_Görevin kapsamı:_
Aşağıdaki Kürt sorunu konulu metni, gösterilen son cümlenin ardından lütfen sürdürün.

_Okuma parçası:_
------------------------
KAYNAK: Yeni Özgür Politika

PKK yok sayılan Kürt halkının bağrından çıktı ve Kürt sorununun nedeni
değil sonucudur. PKK’yi silahlı direnişe zorlayanın 12 eylül faşizmi
olduğu bugün daha net görülmektedir. Türkiye’de sınırlı düzeyde bile
demokratik bir yapılanma olmuş olsa ve Kürtlerin halk olarak varlıkları
Kabul edilip hakları tanınmış olsaydı, PKK’nin tercihi elbette
demokratik siyasal mücadeleden yana olacaktı. Ama yüzyıllık inkar ve
imha politikalarının geldiği sonuç yeni bir Kürt isyanıydı. Ancak bu
isyan, gerek ideolojik-örgütsel önderliği ve gerekse de siyasal
perspektifi öncekilerden çok farklıydı. Kendisini Kürdistan’daki klasik
Kürt isyanlarını bastırmaya göre konumlandırmış olan Türk ordusu, mevcut
strateji ve taktiklerle hamleyi hemen bastıracak güçte değildi. Klasik
halk savaşlarının sıradan gerilla taktikleri karşısında bu ordunun
çaresiz kalması kaçınılmazdı. İlk gelişmeler bunu kanıtladı. Devreye
NATO’nun girmesi gecikmedi.
Siyasal, toplumsal bir sorun olarak
ele alınıp çözüm aranacağı yerde Kürt sorunu bir “terör” ve güvenlik
sorunu olarak ele alınınca askeri çözümde ısrar edildi. “48 saatte kökü
kazınacak” nutukları atıldı. Sıkıyönetim ve Olağanüstü Hal
uygulamalarıyla Kürdistan’da her türlü devlet terörü uygulandı. Savaş
hükümetleri-koalisyonları kuruldu. Sayısı 50 bine varan kontr-gerilla
ordusu, 90 bini aşan köy korucusu, devlet eliyle oluşturulan islami
tandanslı Hizbullah terörü, güney’deki Kürt partilerin 30 bin
dolayındaki peşmerge gücü ve yarım milyonun üzerinde TSK’ya bağlı
düzenli ordu gücü PKK’nin 10 bin civarındaki silahlı gerilla güçlerini
ezmek, yok etmek için savaşa sürüldü. 29 yıldır denenmedik askeri yöntem
bırakılmadı. Savaş hukuku ve ahlakında yeri olmayan her türlü insanlık
dışı uygulamalar, 17 bin beşyüz faili devlet olan cinayetler, yakılıp
yıkılan 4 bini aşkın köy, yerinden yurdundan edilip zorla Kürdistan ve
Türkiye metropolllerine göçertilen 3 milyondan fazla insan…
SON 30 YILIN TÜRKİYE’Sİ: KİMLER GELDİ KİMLER GEÇTİ
Apolitikleştirilen
toplum üzerinde medya yoluyla her türlü psikolojik özel savaş denendi.
------------------------
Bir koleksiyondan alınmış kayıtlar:

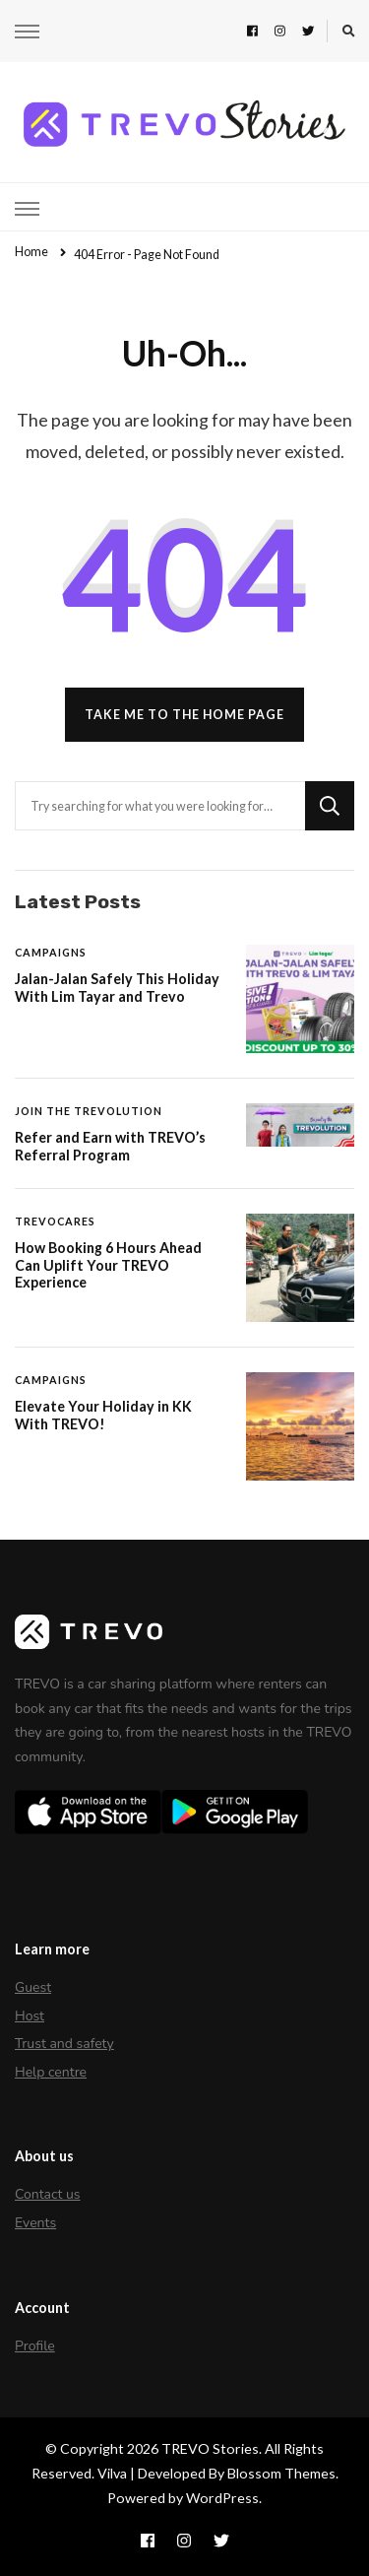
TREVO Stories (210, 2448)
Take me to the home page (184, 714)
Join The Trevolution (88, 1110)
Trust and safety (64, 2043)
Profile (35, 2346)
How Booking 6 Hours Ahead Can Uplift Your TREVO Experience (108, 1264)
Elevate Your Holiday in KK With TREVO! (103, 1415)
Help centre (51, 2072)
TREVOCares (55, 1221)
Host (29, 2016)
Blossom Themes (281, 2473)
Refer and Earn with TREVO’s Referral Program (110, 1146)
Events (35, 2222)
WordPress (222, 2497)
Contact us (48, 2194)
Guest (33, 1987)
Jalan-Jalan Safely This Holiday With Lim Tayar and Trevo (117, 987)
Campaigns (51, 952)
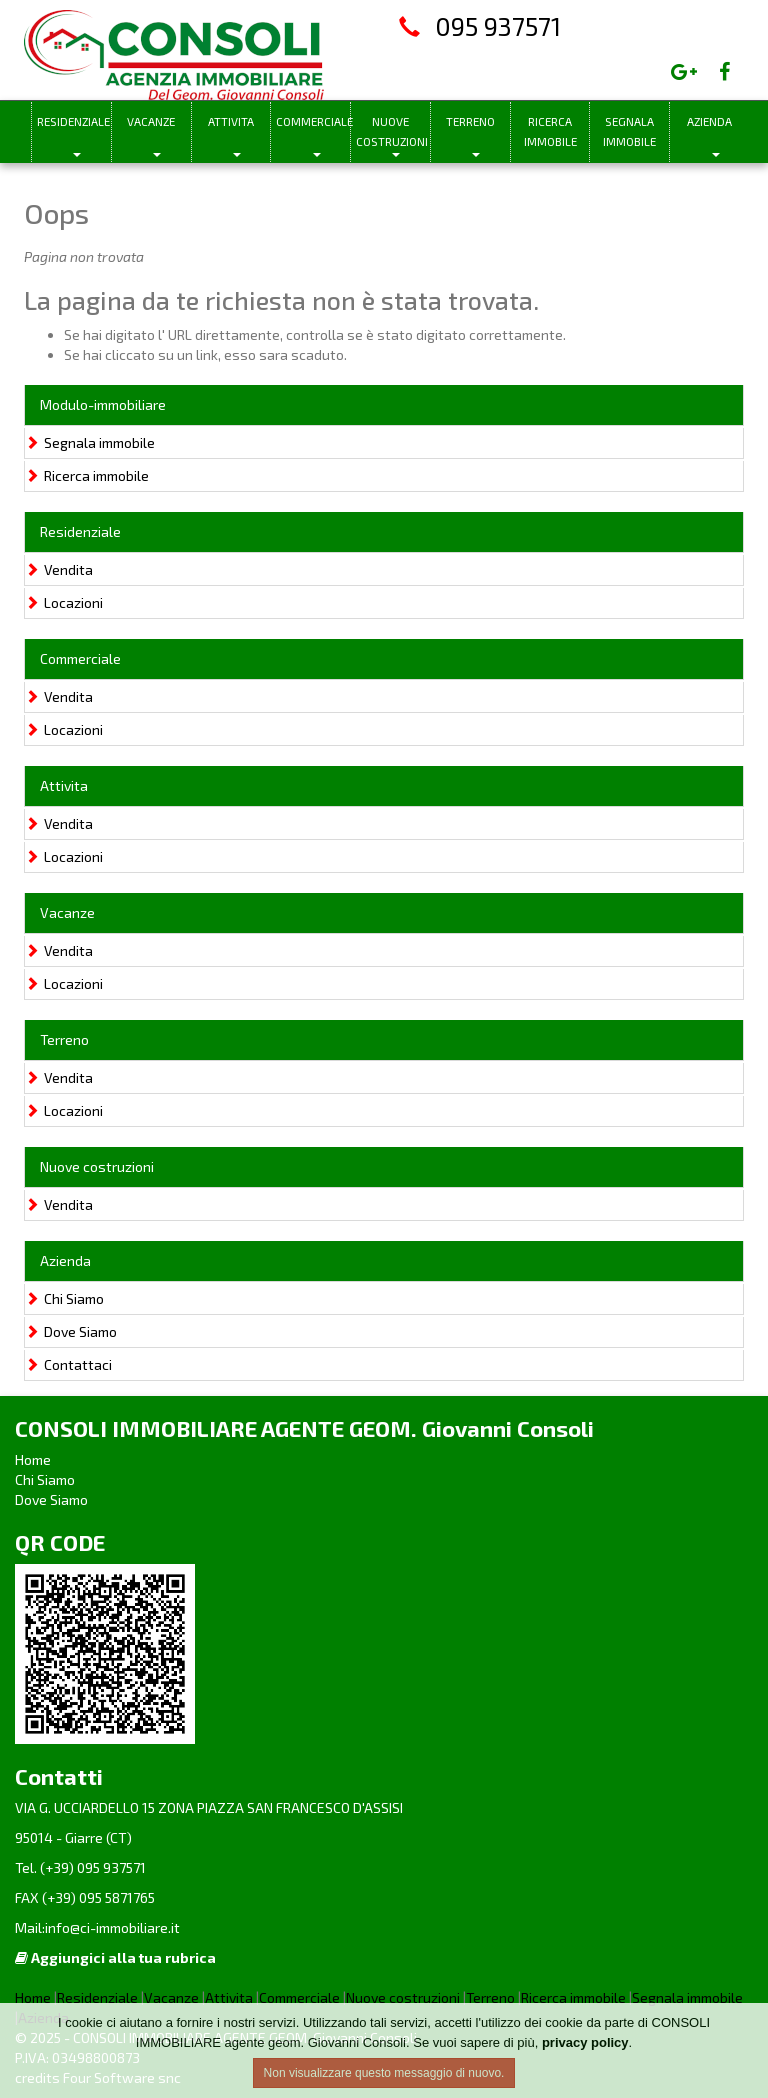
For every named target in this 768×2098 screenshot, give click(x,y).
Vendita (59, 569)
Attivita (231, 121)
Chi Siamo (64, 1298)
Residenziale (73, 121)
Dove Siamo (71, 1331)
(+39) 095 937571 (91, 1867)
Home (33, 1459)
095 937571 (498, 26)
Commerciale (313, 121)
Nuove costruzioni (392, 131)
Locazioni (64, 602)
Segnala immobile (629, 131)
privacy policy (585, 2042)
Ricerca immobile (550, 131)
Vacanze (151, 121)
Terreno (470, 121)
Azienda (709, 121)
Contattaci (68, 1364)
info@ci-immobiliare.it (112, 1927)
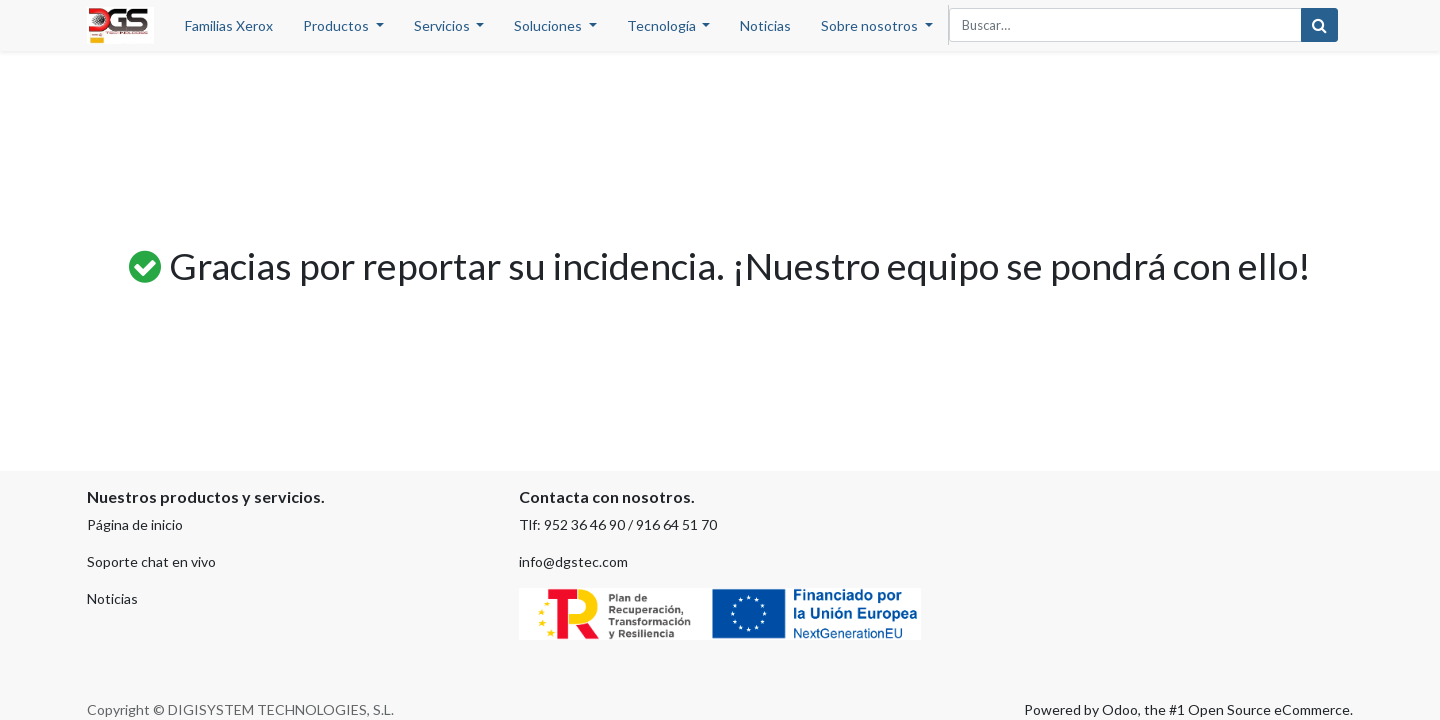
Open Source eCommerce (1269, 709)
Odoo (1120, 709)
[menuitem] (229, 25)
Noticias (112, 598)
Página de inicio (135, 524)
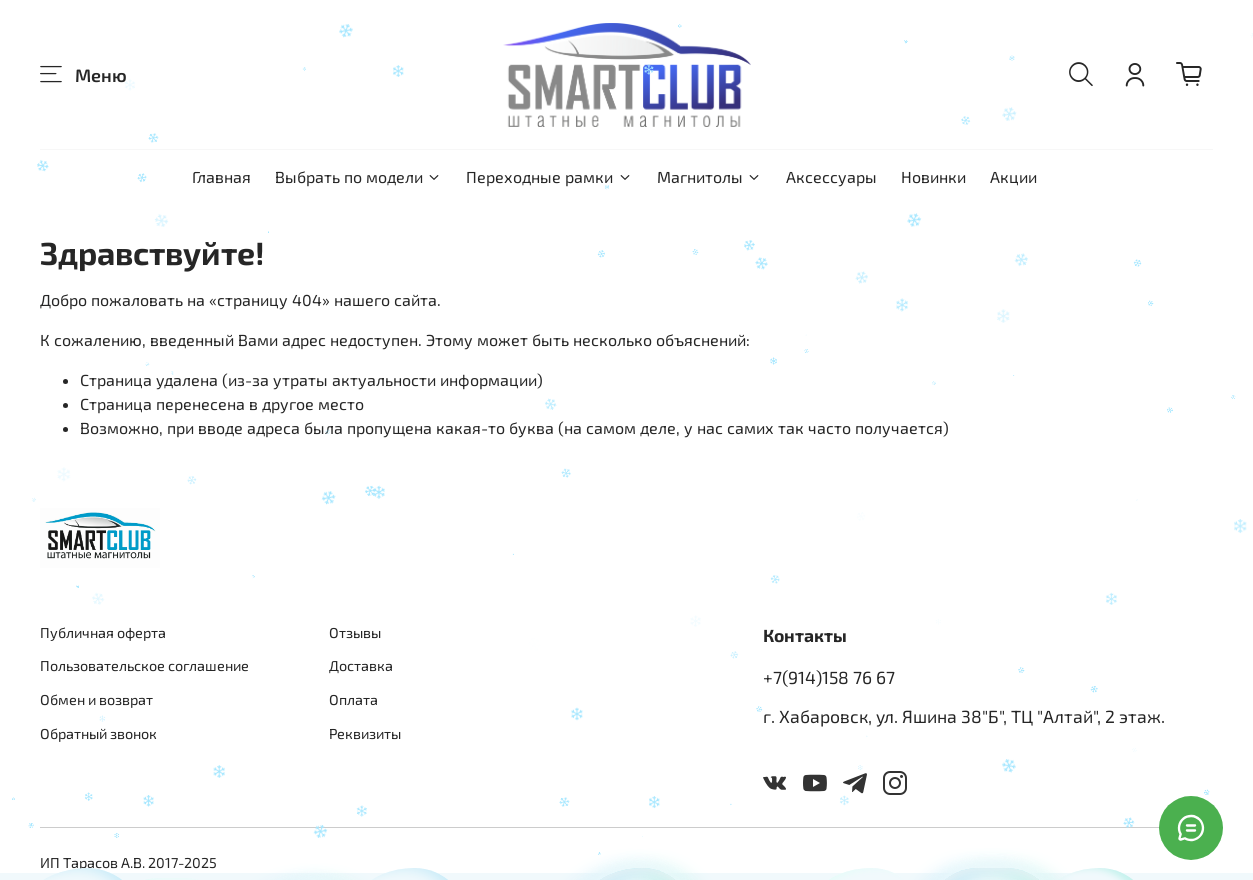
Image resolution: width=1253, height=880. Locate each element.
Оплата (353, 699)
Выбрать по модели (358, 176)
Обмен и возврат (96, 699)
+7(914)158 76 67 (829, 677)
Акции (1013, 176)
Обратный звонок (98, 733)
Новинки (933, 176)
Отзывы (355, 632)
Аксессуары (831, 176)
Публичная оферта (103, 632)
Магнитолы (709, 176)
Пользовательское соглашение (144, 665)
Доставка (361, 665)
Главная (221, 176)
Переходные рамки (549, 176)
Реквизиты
------------------------
_Çözümlü alıştırma:_
Kitlenin bilinci çarpıtıldı, ruhu karartıldı. Bir futbol maçını
kaybederken bile “kahrolsun Kürtler” diye slogan atıp Kürtlerin evlerini
taşlayan psikolojik, ruhsal olarak hastalıklı bir Türk toplumu gerçeği
oluştu. Kürdü linç etme kampanyaları düzenlendi. Siyasi partiler,
dernekler, aydınlar, yazarlar, sanatçılar, sporcular, mafya babaları ve
daha niceleri Kürtlere karşı kin ve nefreti geliştirmeden, her türlü
hakarette bulunmadan işini sürdüremez oldu. Ulusal seferberlik ruhuyla
yüklenilip kitleler milliyetçilik zehriyle Kürt düşmanı kılındı.
Anti
demokratik ve faşist karakterli 12 Eylül anayasası yetmedi, Devlet
Güvenlik Mahkemeleri ile Kürt ve Kürdistan’a dair her şeyin suç
kapsamına alındığı Terörle Mücadele Kanunları düzenlendi. Gazete
binaları bombalandı, gazeteciler öldürüldü. Çiller’in eline ölüm
listeleri tutuşturuldu.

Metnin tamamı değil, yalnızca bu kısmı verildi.